I admit I could have saved that money if I would have picked up that piece with my 1:1 kid....but quite frankly...I prefer not to show that kid new potentially interesting places to break in one day...so its better to pay it and to keep work and private seperate...[:o]

I admit, though, it still annoys me to pay that much [:o]




JstAnotherSub -> RE: I Admit It I........ (8/20/2012 2:20:37 PM)


quote:

ORIGINAL: littlewonder

I admit my diet is all fucked to hell from stress.
I admit I had a piece of chocolate cake for breakfast.
I admit yesterday I ate ice cream, cake and a subway sub and figured fuck it, I just don't care right now.


Chocolate cake for breakfast...




LadyHibiscus -> RE: I Admit It I........ (8/20/2012 2:33:12 PM)

I have chocolate raspberry bumpy cake for later!




JstAnotherSub -> RE: I Admit It I........ (8/20/2012 2:39:28 PM)

There were 5 cakes in the faculty lounge today, and I wasn't even tempted to get any......I did finally find peanut butter Oreos Saturday morning. Thank gawd they were not as good as I anticipated.

I admit that I aint been to tha porch in a couple of months, and I am mighty glad to have visited it today!




LadyHibiscus -> RE: I Admit It I........ (8/20/2012 2:44:26 PM)

PB Oreos. Were not as good as you anticpated. Dang. Do I envy your mental palate, or not?




JstAnotherSub -> RE: I Admit It I........ (8/20/2012 2:47:04 PM)

I am a bit of a pb snob. Well, if you can call loving Peter Pan snobbish. Of course, now I want real peanut butter-lol. If I still want it Saturday, I will get some. Thats my eat wtf ever day.




LadyHibiscus -> RE: I Admit It I........ (8/20/2012 2:54:15 PM)
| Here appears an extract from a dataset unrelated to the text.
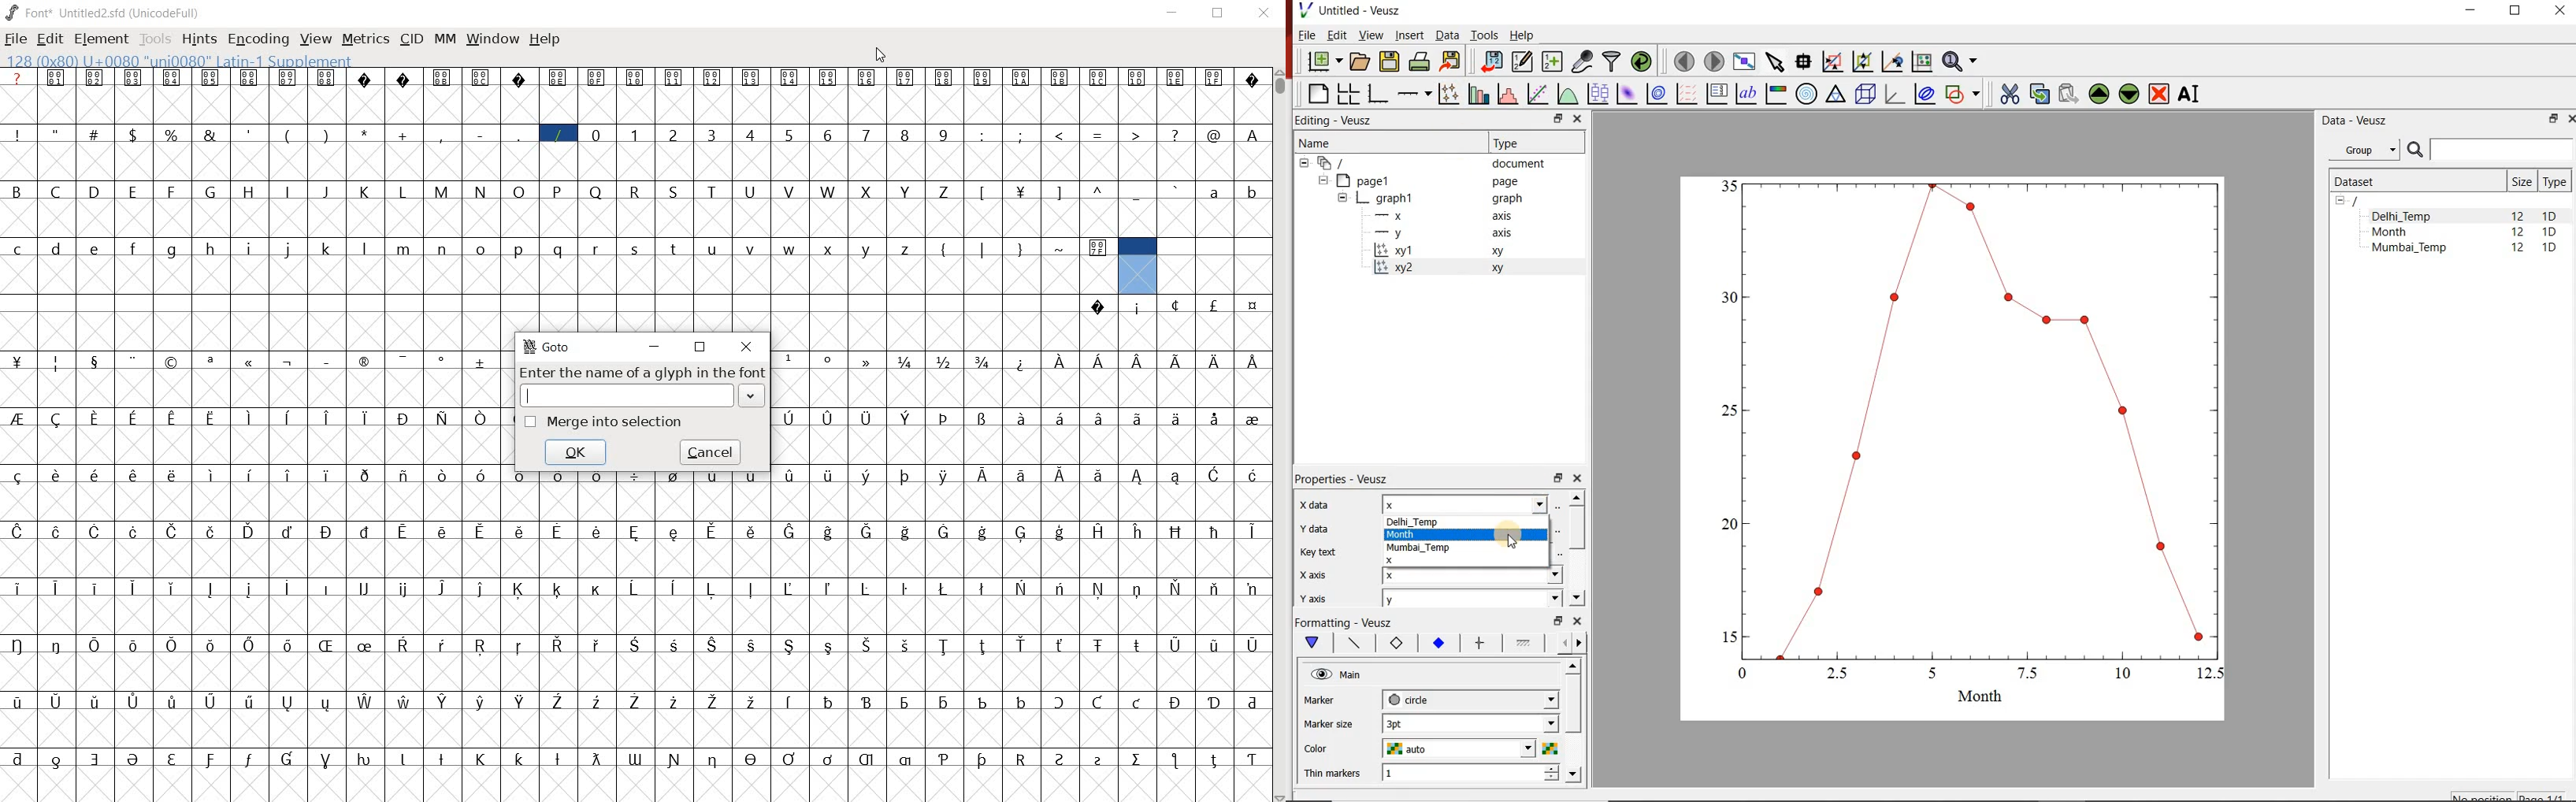 The height and width of the screenshot is (812, 2576). I want to click on Symbol, so click(671, 589).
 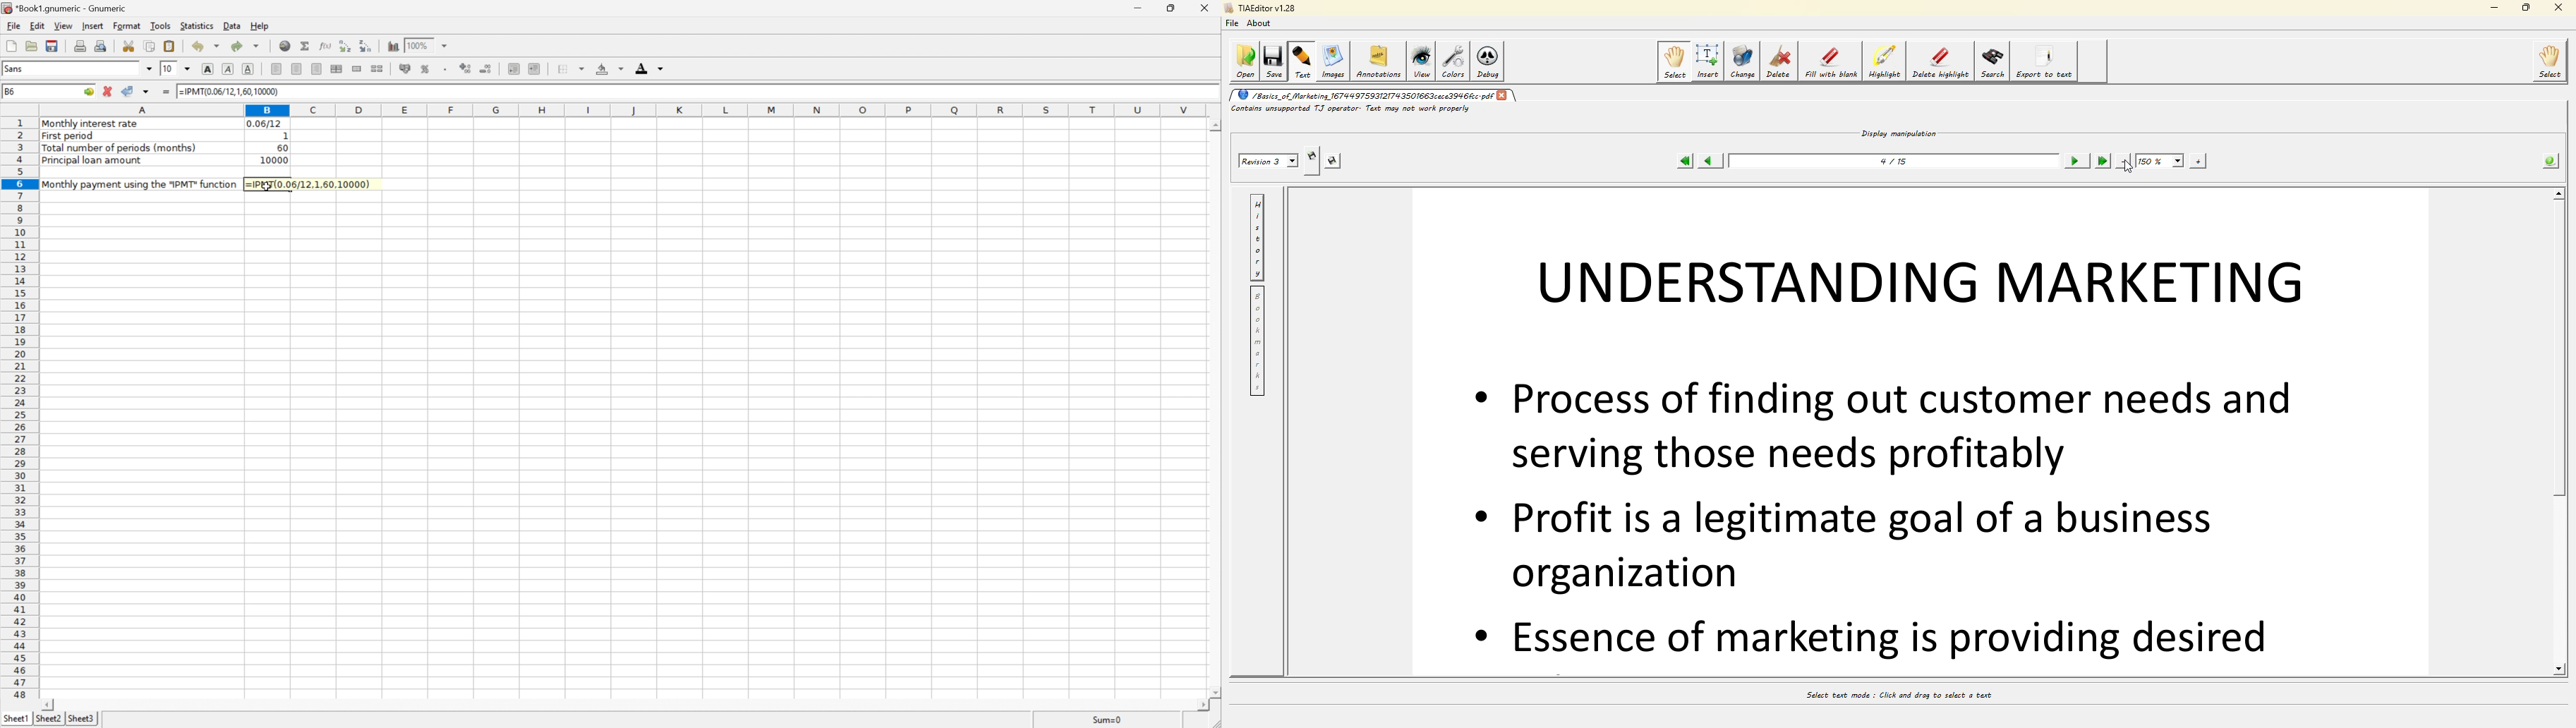 What do you see at coordinates (486, 69) in the screenshot?
I see `Decrease the number of decimals displayed` at bounding box center [486, 69].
Extra crunch Jif for me. Though I fully understand the allure of Peter Pan.




Duskypearls -> RE: I Admit It I........ (8/20/2012 3:03:44 PM)

I admit tons of warm, squeezy hugs for LittleWonder.




wittynamehere -> RE: I Admit It I........ (8/20/2012 3:05:05 PM)

I admit so how is everybody doing today? Good I hope.




ShaharThorne -> RE: I Admit It I........ (8/20/2012 3:17:32 PM)

I admit that we had the plumber out here today reconfiguring the sewer line to the kitchen line. $610 worth of work.

I admit that I am pulling $200 out of my checking account to help cover it.

I admit that the sinks in the kitchen are draining now. The lines was choked up with grease (Mom has learned her lesson about dumping oil down the drain now).

I admit that I am tired and want to go to bed.

I admit that I want fudge or double stuffed Oreos.




littlewonder -> RE: I Admit It I........ (8/20/2012 4:04:55 PM)

I admit I'm supposed to attend a church celebration tomorrow night but I don't know if I have it in me to go.
I admit I don't know if I can put on a happy face right now knowing I'm so very sad on the inside.
I admit I'm struggling with this right now.
I admit I should just not think about it right now until tomorrow comes.




fluffypet67 -> RE: I Admit It I........ (8/20/2012 5:39:32 PM)

i admit ... {{{HUGS}}} for lw.



i admit that i don't feel so overwhelmed by life today.

i admit that i sat outside for a while watching Master work on the side yard flower bed.

i admit that i just sat there an knitted while He worked.

i admit that tomorrow morning i will go to the community garden and work for only 30 minutes... that's Master's rule for now.